The Florida Department of Environmental Protection’s Air Quality Branch is also examining the change of chemicals in the air, monitoring for ozone, sulfur dioxide, carbon monoxide, nitrogen dioxide and particulate matter. The Air Branch Manager in Jacksonville, Mike Williams, gathered some recent data on the air pollution. Although he admits it is a little early to determine definite trends, he says there has been “a slight decrease [of particles during] the last part of March.”
The most logical explanation for this decrease is the number of people who are quarantined and working from home. Dr. Moyer, Biology and Environmental Science Honors teacher at Bolles, explains the link between travel and reduced carbon emissions: “With fewer fossil fuels being burned, there is a corresponding reduction in emissions. This will continue as long as vastly fewer people are traveling by car and plane.”
On the negative side, Dr. Moyer points out that there are some other changes happening locally. “For instance, the turmoil in the oil market caused, in part, by reduced global demand has caused gas prices to drop to $1.69/gallon at my neighborhood gas station.” Moreover, because of this price drop, buyers interested in purchasing a new car will no longer weigh fuel efficiency as equal to aesthetic qualities, such as the exterior design.
Despite its possible benefits for the car industry, Moyer sees how the pandemic will negatively affect the future of car sales; it will cause a “significant impact on what vehicles people choose to purchase—vehicles that they will drive for many years afterwards.”
Additionally, the everyday individual’s priorities have shifted due to coronavirus. Moyer explains that “many people are hyper-focused on their immediate health and dealing with the economic ripple effects of losing their jobs or bankruptcy. In such times, addressing pollution can get pushed down the priority list.”
According to Moyer, the biggest challenge that our community will have to face is maintaining a low level of pollution. After people stop quarantining themselves, it is possible that they will ignore the consequences and continue to travel frequently by car, causing the carbon emission level to rise once more.
In order to prevent this situation from occurring, Moyer recommends that we, as a community, work on three things:
First, we should focus on the 3 R’s, with the exception of ‘recycle.’ He explains, “It is important to de-emphasize the ‘recycling,’ and prioritize the ‘reduce’ and ‘reuse.’”

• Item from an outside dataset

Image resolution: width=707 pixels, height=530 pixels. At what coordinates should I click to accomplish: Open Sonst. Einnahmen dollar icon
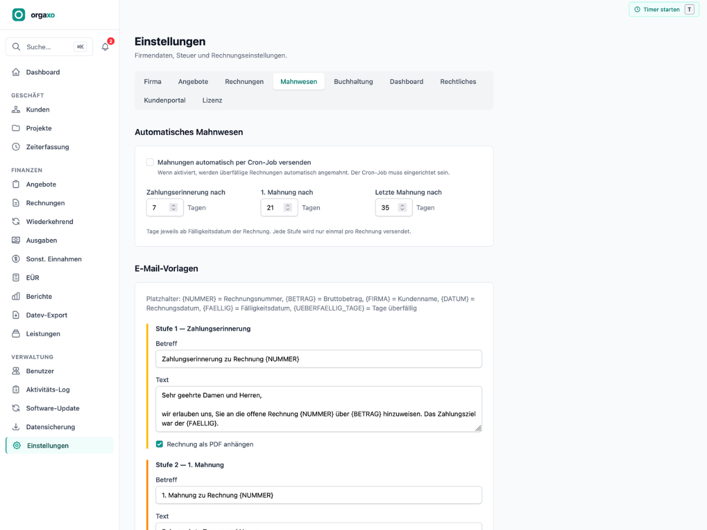click(16, 259)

Secondly, we should learn more about the area in which we live. Moyer explains, “Once people are aware of things and have a fondness for them, they will be more likely to be interested in conserving them.”
Lastly, we should all be more aware of how important it is to decrease pollution around the world. Moyer adds, “If one wants to keep levels of pollution low after the pandemic ends, one needs to break through the noise of all the other stress that people are dealing with, connect with them, and convince them that it will be in their best interest to implement changes that will continue to keep pollution low.”